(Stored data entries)

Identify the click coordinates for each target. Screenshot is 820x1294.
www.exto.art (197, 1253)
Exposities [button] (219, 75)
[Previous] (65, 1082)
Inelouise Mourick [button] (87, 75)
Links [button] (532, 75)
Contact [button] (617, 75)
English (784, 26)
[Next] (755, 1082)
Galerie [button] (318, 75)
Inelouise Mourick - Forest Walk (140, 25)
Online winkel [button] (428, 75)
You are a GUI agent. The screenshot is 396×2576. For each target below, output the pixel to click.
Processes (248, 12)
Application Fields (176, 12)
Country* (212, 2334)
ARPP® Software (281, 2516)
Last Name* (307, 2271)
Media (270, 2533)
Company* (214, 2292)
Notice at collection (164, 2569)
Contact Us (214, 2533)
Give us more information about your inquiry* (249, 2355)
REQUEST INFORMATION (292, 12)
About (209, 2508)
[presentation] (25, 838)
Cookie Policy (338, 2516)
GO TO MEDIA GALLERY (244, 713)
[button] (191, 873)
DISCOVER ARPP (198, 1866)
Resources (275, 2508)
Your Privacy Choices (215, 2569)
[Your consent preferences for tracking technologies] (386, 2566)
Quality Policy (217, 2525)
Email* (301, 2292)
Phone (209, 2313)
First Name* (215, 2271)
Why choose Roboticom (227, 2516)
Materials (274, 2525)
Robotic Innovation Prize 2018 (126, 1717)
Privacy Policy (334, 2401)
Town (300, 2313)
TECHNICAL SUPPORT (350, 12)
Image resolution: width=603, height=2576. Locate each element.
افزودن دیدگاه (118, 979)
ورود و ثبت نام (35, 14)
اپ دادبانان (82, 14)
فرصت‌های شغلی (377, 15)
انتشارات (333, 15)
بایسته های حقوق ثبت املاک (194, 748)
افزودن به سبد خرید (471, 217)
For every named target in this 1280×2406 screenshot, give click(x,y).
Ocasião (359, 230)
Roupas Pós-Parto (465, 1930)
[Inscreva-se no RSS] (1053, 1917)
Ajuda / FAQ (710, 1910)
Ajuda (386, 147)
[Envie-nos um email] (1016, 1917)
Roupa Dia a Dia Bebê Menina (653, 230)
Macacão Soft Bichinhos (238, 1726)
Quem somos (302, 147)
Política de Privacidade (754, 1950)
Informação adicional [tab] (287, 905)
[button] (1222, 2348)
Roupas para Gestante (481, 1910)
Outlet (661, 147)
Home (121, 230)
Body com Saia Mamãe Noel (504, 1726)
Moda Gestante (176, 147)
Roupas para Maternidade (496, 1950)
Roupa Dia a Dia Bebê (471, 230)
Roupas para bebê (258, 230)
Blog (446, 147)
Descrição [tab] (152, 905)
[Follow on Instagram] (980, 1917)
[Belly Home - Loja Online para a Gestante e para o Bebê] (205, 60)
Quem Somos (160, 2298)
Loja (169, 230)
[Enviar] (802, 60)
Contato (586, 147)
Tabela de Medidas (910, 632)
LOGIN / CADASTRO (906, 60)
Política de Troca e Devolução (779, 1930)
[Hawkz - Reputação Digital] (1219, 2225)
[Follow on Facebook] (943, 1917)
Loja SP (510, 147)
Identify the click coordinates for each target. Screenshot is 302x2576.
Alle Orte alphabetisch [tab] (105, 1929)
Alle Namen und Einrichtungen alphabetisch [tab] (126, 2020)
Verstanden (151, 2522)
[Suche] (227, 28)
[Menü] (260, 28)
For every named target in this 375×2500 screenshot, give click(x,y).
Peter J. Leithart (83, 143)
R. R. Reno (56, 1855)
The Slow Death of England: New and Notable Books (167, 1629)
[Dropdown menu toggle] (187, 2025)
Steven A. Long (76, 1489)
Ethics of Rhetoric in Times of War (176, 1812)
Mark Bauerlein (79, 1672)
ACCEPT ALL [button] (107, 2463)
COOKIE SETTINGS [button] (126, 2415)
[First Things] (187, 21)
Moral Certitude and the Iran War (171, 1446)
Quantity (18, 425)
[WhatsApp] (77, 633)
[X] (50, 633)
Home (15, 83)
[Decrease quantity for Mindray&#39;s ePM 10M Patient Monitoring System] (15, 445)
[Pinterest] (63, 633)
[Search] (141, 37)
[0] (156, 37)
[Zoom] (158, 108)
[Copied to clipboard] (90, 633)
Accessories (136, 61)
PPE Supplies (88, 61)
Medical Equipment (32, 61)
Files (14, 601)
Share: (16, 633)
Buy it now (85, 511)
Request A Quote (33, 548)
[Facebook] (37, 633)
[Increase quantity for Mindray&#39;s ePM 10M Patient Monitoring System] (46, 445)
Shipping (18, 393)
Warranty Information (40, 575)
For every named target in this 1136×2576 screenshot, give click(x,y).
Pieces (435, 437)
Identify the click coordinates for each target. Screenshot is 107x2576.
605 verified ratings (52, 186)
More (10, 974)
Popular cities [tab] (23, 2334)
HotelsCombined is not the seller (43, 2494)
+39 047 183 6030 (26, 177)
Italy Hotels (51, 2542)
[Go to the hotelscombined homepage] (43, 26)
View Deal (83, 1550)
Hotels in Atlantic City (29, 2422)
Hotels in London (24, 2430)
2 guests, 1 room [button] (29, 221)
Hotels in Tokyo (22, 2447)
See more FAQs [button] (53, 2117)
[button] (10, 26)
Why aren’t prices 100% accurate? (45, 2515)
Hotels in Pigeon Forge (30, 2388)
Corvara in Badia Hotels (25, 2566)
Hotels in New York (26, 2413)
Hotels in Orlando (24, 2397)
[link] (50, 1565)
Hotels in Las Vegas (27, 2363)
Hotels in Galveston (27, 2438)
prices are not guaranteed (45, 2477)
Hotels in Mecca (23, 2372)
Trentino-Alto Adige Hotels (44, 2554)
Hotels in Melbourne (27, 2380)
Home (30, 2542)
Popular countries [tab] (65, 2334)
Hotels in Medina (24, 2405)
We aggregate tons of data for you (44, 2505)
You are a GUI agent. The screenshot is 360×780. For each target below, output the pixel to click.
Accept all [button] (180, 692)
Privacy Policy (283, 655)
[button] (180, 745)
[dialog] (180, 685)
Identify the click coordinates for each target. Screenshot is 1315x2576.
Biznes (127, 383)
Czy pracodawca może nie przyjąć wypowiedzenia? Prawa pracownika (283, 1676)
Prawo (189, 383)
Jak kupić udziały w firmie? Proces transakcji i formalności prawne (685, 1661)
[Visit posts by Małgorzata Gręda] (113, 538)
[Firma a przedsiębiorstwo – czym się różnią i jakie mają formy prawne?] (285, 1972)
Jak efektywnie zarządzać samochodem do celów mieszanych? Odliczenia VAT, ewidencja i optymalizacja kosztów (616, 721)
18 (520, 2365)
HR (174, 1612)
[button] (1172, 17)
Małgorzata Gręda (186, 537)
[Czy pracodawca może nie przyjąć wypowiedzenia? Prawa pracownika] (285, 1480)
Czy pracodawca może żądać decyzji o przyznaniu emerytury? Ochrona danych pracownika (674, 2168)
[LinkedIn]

TO DO — The data above needs to be retyped in full, exactly as given.

RESULT OF THIS EXERCISE —
Identify the click coordinates for each target. Screenshot is 820x1294.
www.exto.art (197, 1253)
Exposities [button] (219, 75)
[Previous] (65, 1082)
Inelouise Mourick [button] (87, 75)
Links [button] (532, 75)
Contact [button] (617, 75)
English (784, 26)
[Next] (755, 1082)
Galerie [button] (318, 75)
Inelouise Mourick - Forest Walk (140, 25)
Online winkel [button] (428, 75)
You are a GUI agent. The screenshot is 396×2576. For each target below, output the pixel to click.
Processes (248, 12)
Application Fields (176, 12)
Country* (212, 2334)
ARPP® Software (281, 2516)
Last Name* (307, 2271)
Media (270, 2533)
Company* (214, 2292)
Notice at collection (164, 2569)
Contact Us (214, 2533)
Give us more information about your inquiry* (249, 2355)
REQUEST INFORMATION (292, 12)
About (209, 2508)
[presentation] (25, 838)
Cookie Policy (338, 2516)
GO TO MEDIA GALLERY (244, 713)
[button] (191, 873)
DISCOVER ARPP (198, 1866)
Resources (275, 2508)
Your Privacy Choices (215, 2569)
[Your consent preferences for tracking technologies] (386, 2566)
Quality Policy (217, 2525)
Email* (301, 2292)
Phone (209, 2313)
First Name* (215, 2271)
Why choose Roboticom (227, 2516)
Materials (274, 2525)
Robotic Innovation Prize 2018 (126, 1717)
Privacy Policy (334, 2401)
Town (300, 2313)
TECHNICAL SUPPORT (350, 12)
Image resolution: width=603, height=2576. Locate each element.
افزودن دیدگاه (118, 979)
ورود و ثبت نام (35, 14)
اپ دادبانان (82, 14)
فرصت‌های شغلی (377, 15)
انتشارات (333, 15)
بایسته های حقوق ثبت املاک (194, 748)
افزودن به سبد خرید (471, 217)
For every named target in this 1280×2406 screenshot, give click(x,y).
Ocasião (359, 230)
Roupas Pós-Parto (465, 1930)
[Inscreva-se no RSS] (1053, 1917)
Ajuda / FAQ (710, 1910)
Ajuda (386, 147)
[Envie-nos um email] (1016, 1917)
Roupa Dia a Dia Bebê Menina (653, 230)
Macacão Soft Bichinhos (238, 1726)
Quem somos (302, 147)
Política de Privacidade (754, 1950)
Informação adicional [tab] (287, 905)
[button] (1222, 2348)
Roupas para Gestante (481, 1910)
Outlet (661, 147)
Home (121, 230)
Body com Saia Mamãe Noel (504, 1726)
Moda Gestante (176, 147)
Roupas para Maternidade (496, 1950)
Roupa Dia a Dia Bebê (471, 230)
Roupas para bebê (258, 230)
Blog (446, 147)
Descrição [tab] (152, 905)
[Follow on Instagram] (980, 1917)
[Belly Home - Loja Online para a Gestante e para o Bebê] (205, 60)
Quem Somos (160, 2298)
Loja (169, 230)
[Enviar] (802, 60)
Contato (586, 147)
Tabela de Medidas (910, 632)
LOGIN / CADASTRO (906, 60)
Política de Troca e Devolução (779, 1930)
[Hawkz - Reputação Digital] (1219, 2225)
[Follow on Facebook] (943, 1917)
Loja SP (510, 147)
Identify the click coordinates for each target. Screenshot is 302x2576.
Alle Orte alphabetisch [tab] (105, 1929)
Alle Namen und Einrichtungen alphabetisch [tab] (126, 2020)
Verstanden (151, 2522)
[Suche] (227, 28)
[Menü] (260, 28)
For every named target in this 375×2500 screenshot, give click(x,y).
Peter J. Leithart (83, 143)
R. R. Reno (56, 1855)
The Slow Death of England: New and Notable Books (167, 1629)
[Dropdown menu toggle] (187, 2025)
Steven A. Long (76, 1489)
Ethics of Rhetoric in Times of War (176, 1812)
Mark Bauerlein (79, 1672)
ACCEPT ALL [button] (107, 2463)
COOKIE SETTINGS [button] (126, 2415)
[First Things] (187, 21)
Moral Certitude and the Iran War (171, 1446)
Quantity (18, 425)
[WhatsApp] (77, 633)
[X] (50, 633)
Home (15, 83)
[Decrease quantity for Mindray&#39;s ePM 10M Patient Monitoring System] (15, 445)
[Pinterest] (63, 633)
[Search] (141, 37)
[0] (156, 37)
[Zoom] (158, 108)
[Copied to clipboard] (90, 633)
Accessories (136, 61)
PPE Supplies (88, 61)
Medical Equipment (32, 61)
Files (14, 601)
Share: (16, 633)
Buy it now (85, 511)
Request A Quote (33, 548)
[Facebook] (37, 633)
[Increase quantity for Mindray&#39;s ePM 10M Patient Monitoring System] (46, 445)
Shipping (18, 393)
Warranty Information (40, 575)
For every named target in this 1136×2576 screenshot, give click(x,y).
Pieces (435, 437)
Identify the click coordinates for each target. Screenshot is 107x2576.
605 verified ratings (52, 186)
More (10, 974)
Popular cities [tab] (23, 2334)
HotelsCombined is not the seller (43, 2494)
+39 047 183 6030 (26, 177)
Italy Hotels (51, 2542)
[Go to the hotelscombined homepage] (43, 26)
View Deal (83, 1550)
Hotels in Atlantic City (29, 2422)
Hotels in London (24, 2430)
2 guests, 1 room [button] (29, 221)
Hotels in Tokyo (22, 2447)
See more FAQs [button] (53, 2117)
[button] (10, 26)
Why aren’t prices 100% accurate? (45, 2515)
Hotels in Pigeon Forge (30, 2388)
Corvara in Badia Hotels (25, 2566)
Hotels in New York (26, 2413)
Hotels in Orlando (24, 2397)
[link] (50, 1565)
Hotels in Las Vegas (27, 2363)
Hotels in Galveston (27, 2438)
prices are not guaranteed (45, 2477)
Hotels in Mecca (23, 2372)
Trentino-Alto Adige Hotels (44, 2554)
Hotels in Melbourne (27, 2380)
Home (30, 2542)
Popular countries [tab] (65, 2334)
Hotels in Medina (24, 2405)
We aggregate tons of data for you (44, 2505)
You are a GUI agent. The screenshot is 360×780. For each target below, output the pixel to click.
Accept all [button] (180, 692)
Privacy Policy (283, 655)
[button] (180, 745)
[dialog] (180, 685)
Identify the click coordinates for each target. Screenshot is 1315x2576.
Biznes (127, 383)
Czy pracodawca może nie przyjąć wypowiedzenia? Prawa pracownika (283, 1676)
Prawo (189, 383)
Jak kupić udziały w firmie? Proces transakcji i formalności prawne (685, 1661)
[Visit posts by Małgorzata Gręda] (113, 538)
[Firma a przedsiębiorstwo – czym się różnią i jakie mają formy prawne?] (285, 1972)
Jak efektywnie zarządzać samochodem do celów mieszanych? Odliczenia VAT, ewidencja i optymalizacja kosztów (616, 721)
18 (520, 2365)
HR (174, 1612)
[button] (1172, 17)
Małgorzata Gręda (186, 537)
[Czy pracodawca może nie przyjąć wypowiedzenia? Prawa pracownika] (285, 1480)
Czy pracodawca może żądać decyzji o przyznaniu emerytury? Ochrona danych pracownika (674, 2168)
[LinkedIn]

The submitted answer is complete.